# Problem:
Each line of the data that includes the string "left" is to be copied out.

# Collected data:

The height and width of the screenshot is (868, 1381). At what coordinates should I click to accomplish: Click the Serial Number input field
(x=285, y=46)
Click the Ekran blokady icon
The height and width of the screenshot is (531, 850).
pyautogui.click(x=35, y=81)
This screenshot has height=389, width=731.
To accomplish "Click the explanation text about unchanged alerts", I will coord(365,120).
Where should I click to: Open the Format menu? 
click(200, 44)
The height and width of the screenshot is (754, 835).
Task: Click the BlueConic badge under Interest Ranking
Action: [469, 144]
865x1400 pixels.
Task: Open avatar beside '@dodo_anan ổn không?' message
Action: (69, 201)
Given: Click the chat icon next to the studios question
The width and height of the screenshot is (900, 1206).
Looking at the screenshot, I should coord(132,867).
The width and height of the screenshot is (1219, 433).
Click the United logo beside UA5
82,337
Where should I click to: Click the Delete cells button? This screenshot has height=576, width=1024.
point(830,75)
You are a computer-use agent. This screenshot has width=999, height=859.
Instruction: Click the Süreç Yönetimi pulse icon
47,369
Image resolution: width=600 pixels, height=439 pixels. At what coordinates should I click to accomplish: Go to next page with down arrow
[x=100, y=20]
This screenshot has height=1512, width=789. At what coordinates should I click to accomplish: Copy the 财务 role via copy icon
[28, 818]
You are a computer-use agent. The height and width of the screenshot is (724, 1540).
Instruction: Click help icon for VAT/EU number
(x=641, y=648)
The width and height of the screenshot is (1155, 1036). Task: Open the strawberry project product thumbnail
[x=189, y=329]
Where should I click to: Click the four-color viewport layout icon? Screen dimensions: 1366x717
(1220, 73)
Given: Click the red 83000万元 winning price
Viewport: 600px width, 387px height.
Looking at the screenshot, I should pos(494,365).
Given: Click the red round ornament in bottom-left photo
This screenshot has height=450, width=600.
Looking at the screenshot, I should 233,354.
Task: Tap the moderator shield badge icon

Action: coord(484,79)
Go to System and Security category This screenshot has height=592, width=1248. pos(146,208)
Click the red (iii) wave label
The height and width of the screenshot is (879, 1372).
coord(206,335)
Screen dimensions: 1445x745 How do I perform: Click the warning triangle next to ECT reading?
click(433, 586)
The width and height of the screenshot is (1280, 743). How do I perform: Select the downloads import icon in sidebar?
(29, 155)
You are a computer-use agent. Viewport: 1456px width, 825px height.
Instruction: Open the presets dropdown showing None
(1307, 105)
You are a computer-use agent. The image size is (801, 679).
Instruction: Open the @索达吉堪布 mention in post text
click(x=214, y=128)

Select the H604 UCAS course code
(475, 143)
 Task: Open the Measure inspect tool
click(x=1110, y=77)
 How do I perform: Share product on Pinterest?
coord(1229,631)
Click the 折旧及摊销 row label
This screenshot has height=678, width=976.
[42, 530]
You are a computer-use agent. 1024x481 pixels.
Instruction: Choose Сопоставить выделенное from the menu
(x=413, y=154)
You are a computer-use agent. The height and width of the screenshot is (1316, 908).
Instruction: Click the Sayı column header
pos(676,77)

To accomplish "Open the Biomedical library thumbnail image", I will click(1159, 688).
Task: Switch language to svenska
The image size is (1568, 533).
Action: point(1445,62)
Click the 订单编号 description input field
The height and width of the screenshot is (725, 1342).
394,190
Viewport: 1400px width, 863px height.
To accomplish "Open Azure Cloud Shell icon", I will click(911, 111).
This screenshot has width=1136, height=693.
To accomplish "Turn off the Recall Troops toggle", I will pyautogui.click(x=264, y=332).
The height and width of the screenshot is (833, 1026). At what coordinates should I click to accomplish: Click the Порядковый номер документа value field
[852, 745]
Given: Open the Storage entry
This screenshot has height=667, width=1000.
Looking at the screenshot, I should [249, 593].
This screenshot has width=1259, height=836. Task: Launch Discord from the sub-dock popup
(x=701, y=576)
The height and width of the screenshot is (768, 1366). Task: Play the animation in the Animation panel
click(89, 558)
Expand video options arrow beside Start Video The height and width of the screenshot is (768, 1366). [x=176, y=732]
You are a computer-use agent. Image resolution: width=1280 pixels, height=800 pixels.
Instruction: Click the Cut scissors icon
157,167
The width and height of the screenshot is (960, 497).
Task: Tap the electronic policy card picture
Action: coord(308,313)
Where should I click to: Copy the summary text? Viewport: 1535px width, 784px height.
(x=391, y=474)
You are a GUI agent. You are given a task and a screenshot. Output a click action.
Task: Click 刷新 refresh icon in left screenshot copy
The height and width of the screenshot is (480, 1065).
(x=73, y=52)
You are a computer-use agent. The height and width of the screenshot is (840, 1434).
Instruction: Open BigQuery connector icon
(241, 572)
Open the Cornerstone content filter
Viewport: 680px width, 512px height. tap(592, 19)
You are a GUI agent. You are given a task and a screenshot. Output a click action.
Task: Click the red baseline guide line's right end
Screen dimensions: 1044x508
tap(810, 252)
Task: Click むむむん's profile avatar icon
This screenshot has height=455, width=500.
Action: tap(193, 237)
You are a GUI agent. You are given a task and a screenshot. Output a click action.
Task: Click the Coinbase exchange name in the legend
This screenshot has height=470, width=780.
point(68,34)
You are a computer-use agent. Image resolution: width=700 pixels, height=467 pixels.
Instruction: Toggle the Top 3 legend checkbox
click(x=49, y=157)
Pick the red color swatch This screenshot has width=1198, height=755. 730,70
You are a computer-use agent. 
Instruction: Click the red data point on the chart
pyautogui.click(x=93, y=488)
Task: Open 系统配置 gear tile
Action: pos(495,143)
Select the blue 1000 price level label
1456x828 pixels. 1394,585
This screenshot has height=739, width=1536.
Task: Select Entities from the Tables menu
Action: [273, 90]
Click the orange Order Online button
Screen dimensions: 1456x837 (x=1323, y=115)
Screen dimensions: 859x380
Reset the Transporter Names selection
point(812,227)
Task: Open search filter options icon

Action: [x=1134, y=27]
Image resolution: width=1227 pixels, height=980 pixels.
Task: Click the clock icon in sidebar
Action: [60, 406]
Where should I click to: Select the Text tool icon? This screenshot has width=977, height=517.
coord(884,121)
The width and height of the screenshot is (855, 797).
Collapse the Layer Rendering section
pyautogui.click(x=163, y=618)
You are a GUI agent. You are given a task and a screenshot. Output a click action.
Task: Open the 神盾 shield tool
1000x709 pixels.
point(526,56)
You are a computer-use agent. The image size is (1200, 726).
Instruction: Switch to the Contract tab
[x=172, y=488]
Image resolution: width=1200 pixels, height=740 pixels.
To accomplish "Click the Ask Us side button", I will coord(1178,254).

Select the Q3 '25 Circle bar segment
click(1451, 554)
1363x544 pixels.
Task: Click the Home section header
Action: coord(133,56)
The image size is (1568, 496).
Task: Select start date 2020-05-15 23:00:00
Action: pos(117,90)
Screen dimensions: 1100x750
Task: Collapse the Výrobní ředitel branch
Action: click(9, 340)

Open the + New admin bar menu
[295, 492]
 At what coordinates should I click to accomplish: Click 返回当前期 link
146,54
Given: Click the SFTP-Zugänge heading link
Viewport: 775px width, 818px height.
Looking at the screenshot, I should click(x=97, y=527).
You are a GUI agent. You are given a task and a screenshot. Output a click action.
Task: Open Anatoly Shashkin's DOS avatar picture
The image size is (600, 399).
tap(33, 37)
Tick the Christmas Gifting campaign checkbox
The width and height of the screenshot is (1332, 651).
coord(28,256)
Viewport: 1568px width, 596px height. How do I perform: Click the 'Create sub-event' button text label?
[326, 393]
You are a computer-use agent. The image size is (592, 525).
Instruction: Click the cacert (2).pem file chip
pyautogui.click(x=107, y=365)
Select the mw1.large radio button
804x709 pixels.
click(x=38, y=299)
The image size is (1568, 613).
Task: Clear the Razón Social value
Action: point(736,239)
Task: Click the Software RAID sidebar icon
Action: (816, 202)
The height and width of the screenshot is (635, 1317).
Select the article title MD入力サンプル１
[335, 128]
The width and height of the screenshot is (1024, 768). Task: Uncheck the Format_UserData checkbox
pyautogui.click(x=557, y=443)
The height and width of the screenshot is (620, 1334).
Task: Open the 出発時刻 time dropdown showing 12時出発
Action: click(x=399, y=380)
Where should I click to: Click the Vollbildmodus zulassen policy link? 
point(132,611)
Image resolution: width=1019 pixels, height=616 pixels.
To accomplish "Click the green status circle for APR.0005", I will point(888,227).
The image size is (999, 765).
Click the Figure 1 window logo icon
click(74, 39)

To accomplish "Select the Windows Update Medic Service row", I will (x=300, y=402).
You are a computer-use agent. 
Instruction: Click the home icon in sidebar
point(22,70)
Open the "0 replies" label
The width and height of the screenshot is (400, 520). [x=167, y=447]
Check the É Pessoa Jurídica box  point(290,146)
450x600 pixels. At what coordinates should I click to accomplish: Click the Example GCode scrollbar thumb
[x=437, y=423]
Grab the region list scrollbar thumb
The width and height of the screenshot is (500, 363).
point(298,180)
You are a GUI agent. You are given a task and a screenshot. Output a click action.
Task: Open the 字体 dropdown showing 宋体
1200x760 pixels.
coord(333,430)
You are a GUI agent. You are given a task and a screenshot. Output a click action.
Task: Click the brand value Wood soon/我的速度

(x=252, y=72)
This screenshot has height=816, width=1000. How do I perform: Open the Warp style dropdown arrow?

# Finished task:
Given: Click the red round ornament in bottom-left photo
Task: Click 刷新 refresh icon in left screenshot copy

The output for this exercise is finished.